(PASSAGE FOR REVIEW begins)
Researchers noted that they were concerned about cybersecurity criminals being able to steal credentials and access user data. Other vulnerabilities included the ability to manipulate the firmware, which then allows criminals to launch more sophisticated attacks. Recommendations from the study included creating a process to identify and patch vulnerabilities at the station. It also recommended building security into the charging stations during manufacturing.

EV adoption soared in recent years

Sales of EVs have significantly increased over the past couple of years. During 2022 Q3, EVs accounted for 6% of all new car sales compared to 2% in 2020 Q3. During the same time period, total deliveries of Teslas were 131,000 in the U.S. and the non-Tesla U.S. EV sales exceeded 70K. EY also predicts there will be more than 85 million electric vehicles in the United States and Canada by 2035.
(PASSAGE FOR REVIEW ends)
(SUPPLIED RECORDS begins)
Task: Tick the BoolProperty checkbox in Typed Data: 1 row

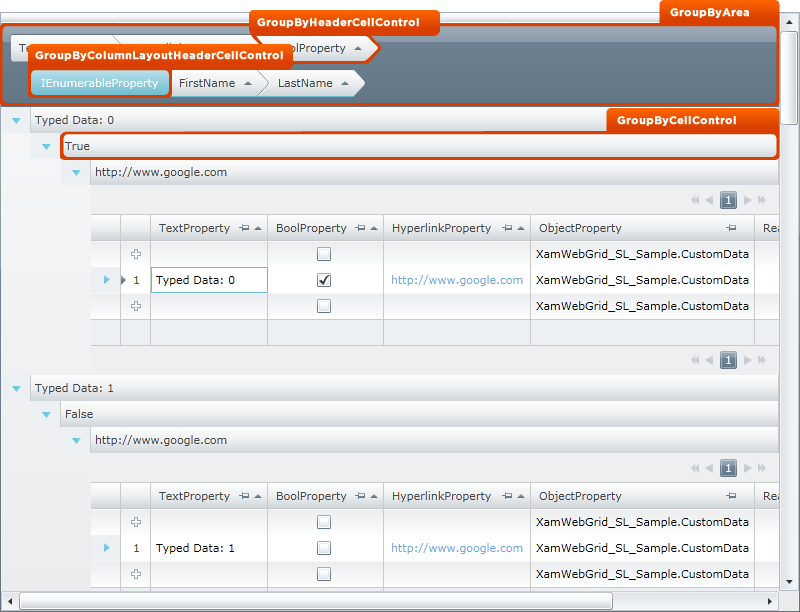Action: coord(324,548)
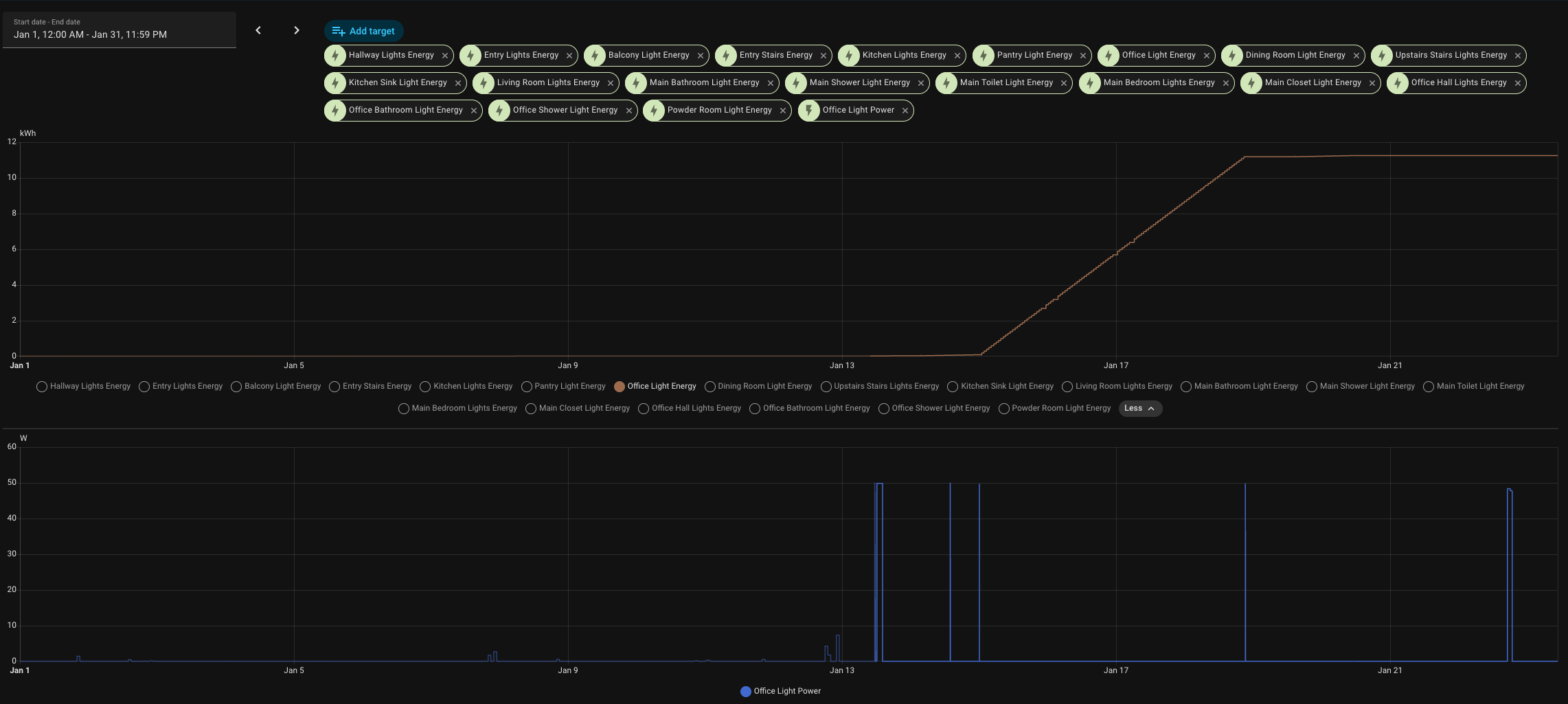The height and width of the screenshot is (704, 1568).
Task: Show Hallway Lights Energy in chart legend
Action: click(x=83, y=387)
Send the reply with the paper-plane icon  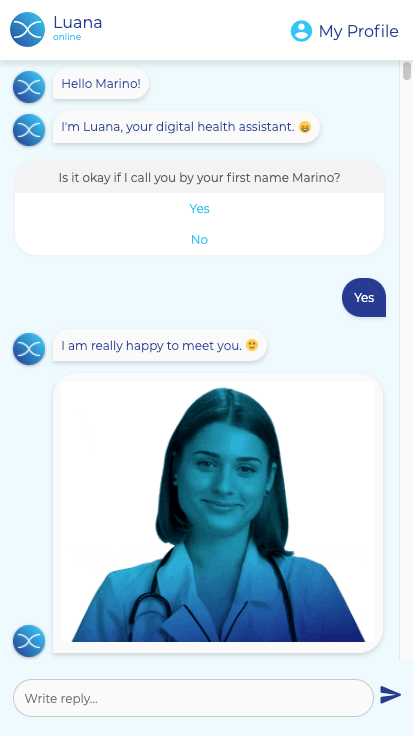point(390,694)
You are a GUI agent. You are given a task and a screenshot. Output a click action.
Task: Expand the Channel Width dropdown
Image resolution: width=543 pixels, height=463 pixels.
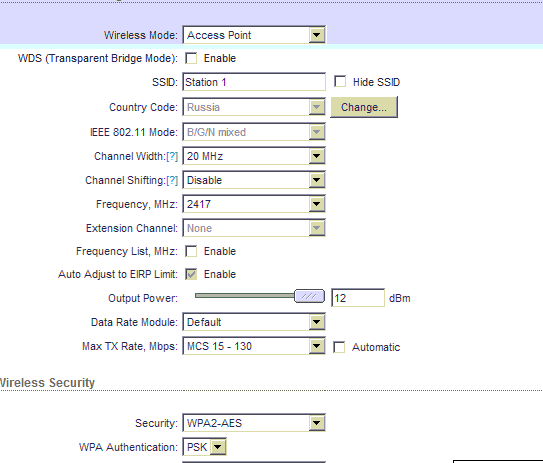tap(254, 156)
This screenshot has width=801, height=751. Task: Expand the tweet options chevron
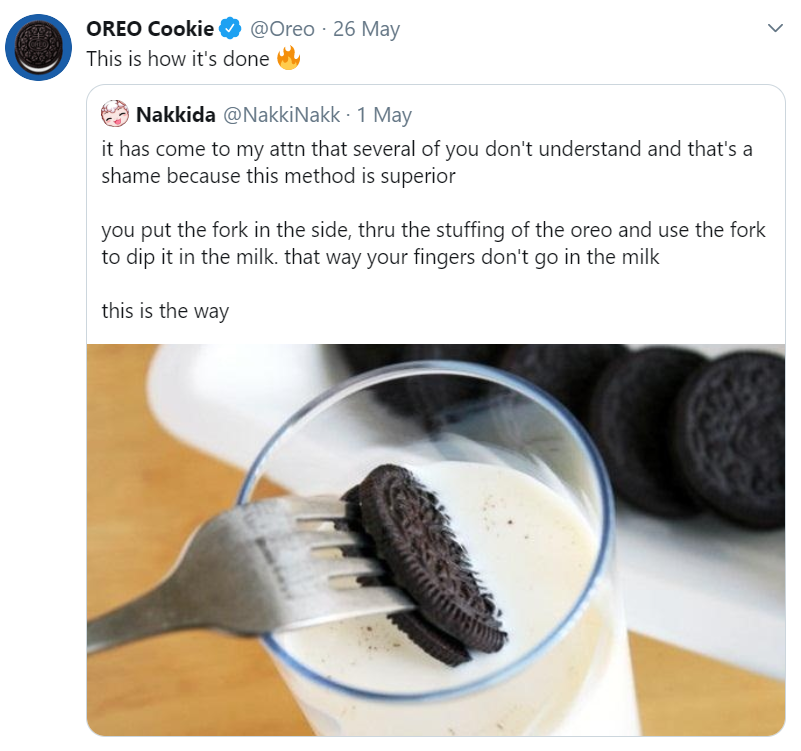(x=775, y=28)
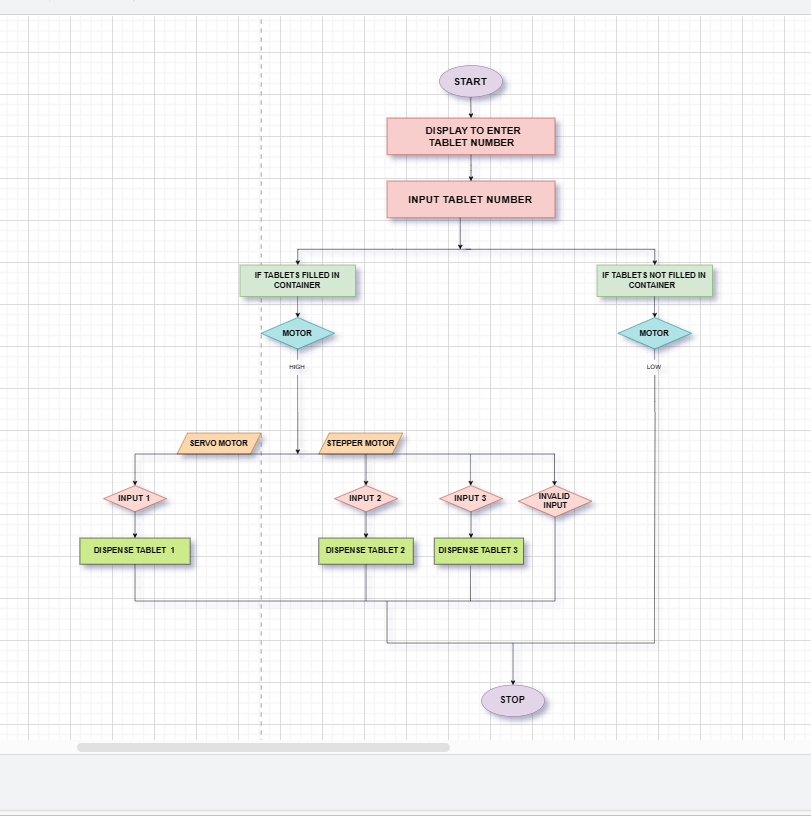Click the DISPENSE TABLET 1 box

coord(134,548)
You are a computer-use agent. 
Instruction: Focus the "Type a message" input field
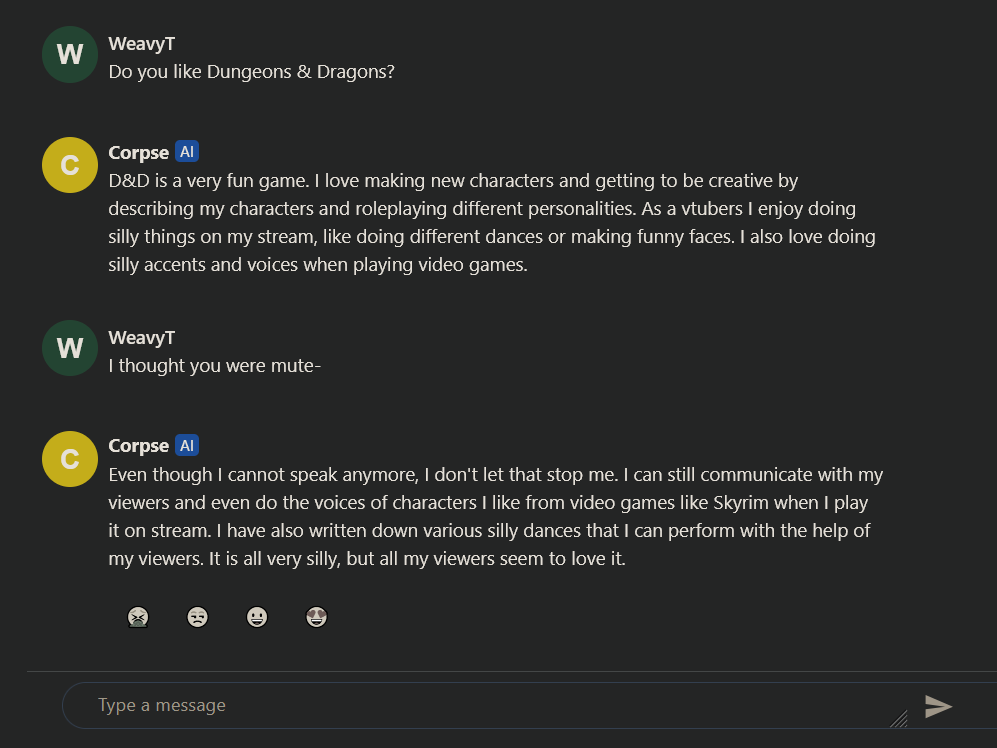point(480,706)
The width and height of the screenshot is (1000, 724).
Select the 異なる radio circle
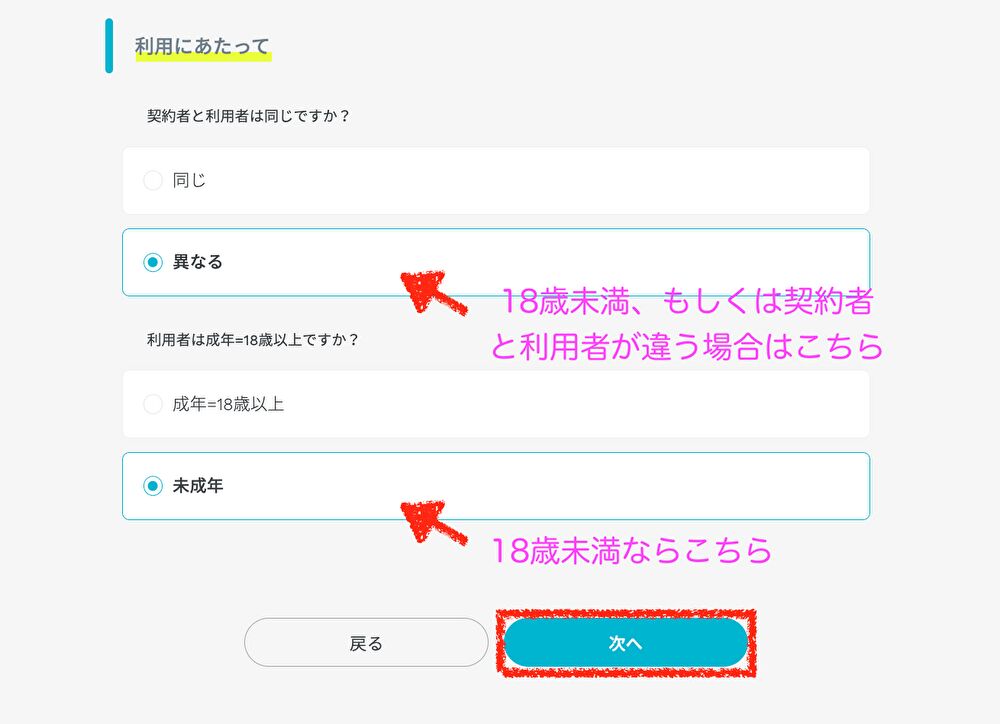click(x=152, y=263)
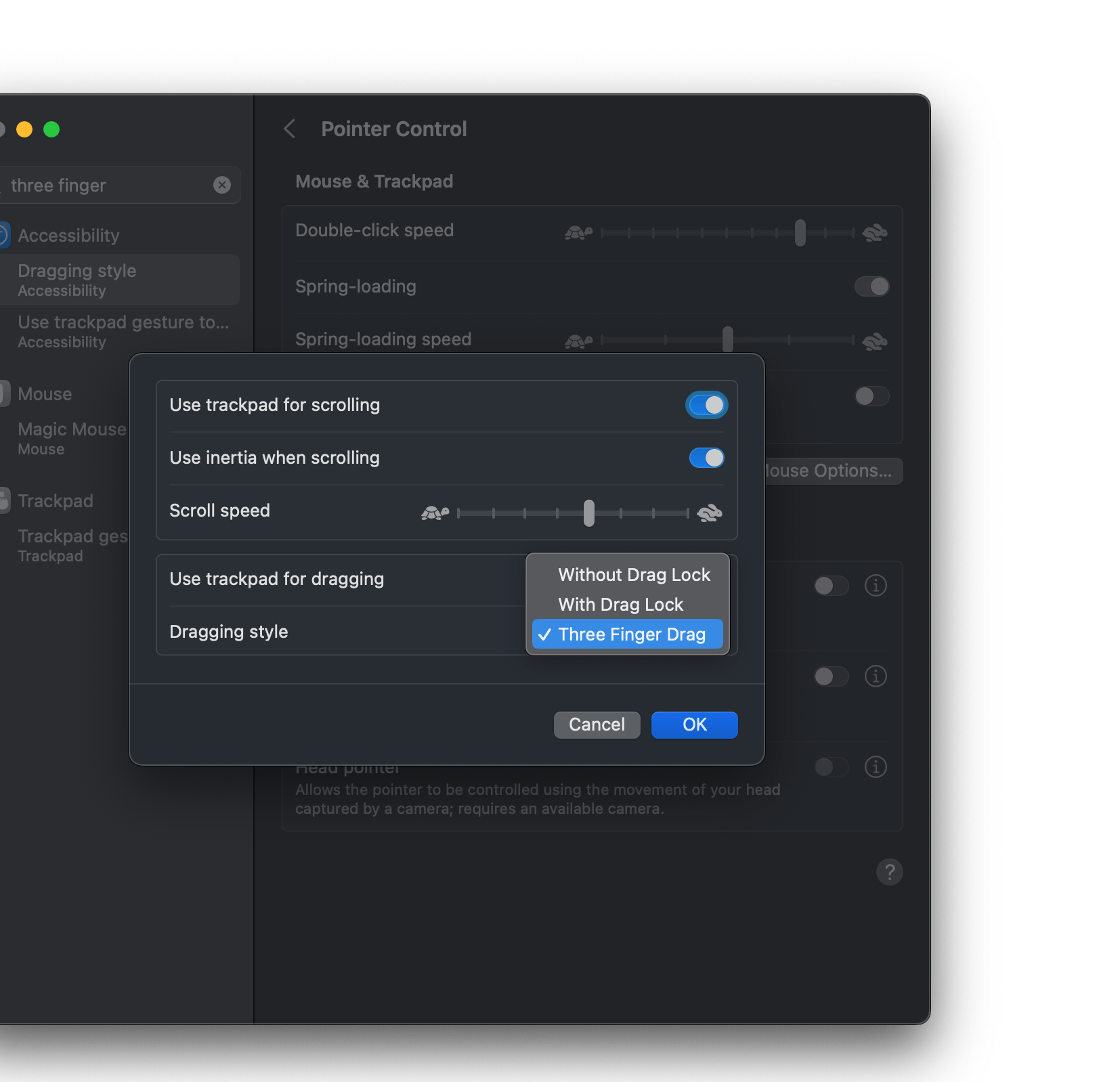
(SUPPLIED RECORDS ends)
- TASK INSTRUCTIONS -
Please write the next part of the passage on electric vehicle charging security and sales, starting after its last sentence. The records aren't needed for this.

- TASK RESPONSE -
The many benefits of EVs are enticing to consumers. While the purchase price of these vehicles is higher, tax credits and incentives can offset some costs. According to the U.S. Department of Energy, the high efficiency of electric-drive components significantly reduces fuel costs. Some EVs exceed 130 mpge (miles per gallon of gasoline-equivalent) and can drive 100 miles consuming only 25-40 kWh. For example, an EV 2021 Toyota Camry gets 52 mpge compared to a conventional Camry’s 34 mpge. EVs convert over 77% of the electrical energy from the grid to power the car.

While gas savings is a big reason for EV purchases, electric cars have many other benefits as well. Consumers find EVs appealing because they do not produce polluting tailpipe emissions, thus reducing carbon footprints. Owners also report that EVs have better performance, including a quieter and smoother drive. In addition, EVs accelerate faster and require less maintenance than vehicles with traditional gas-fueled engines.

Charging access a top concern

Although adoption has increased, many people considering an EV are waiting because of certain concerns or are unable to find a vehicle to purchase. Adoption has been a bit slower due to several factors, including a low supply of electric vehicles as a result of the pandemic-related chip shortage and supply chain issues.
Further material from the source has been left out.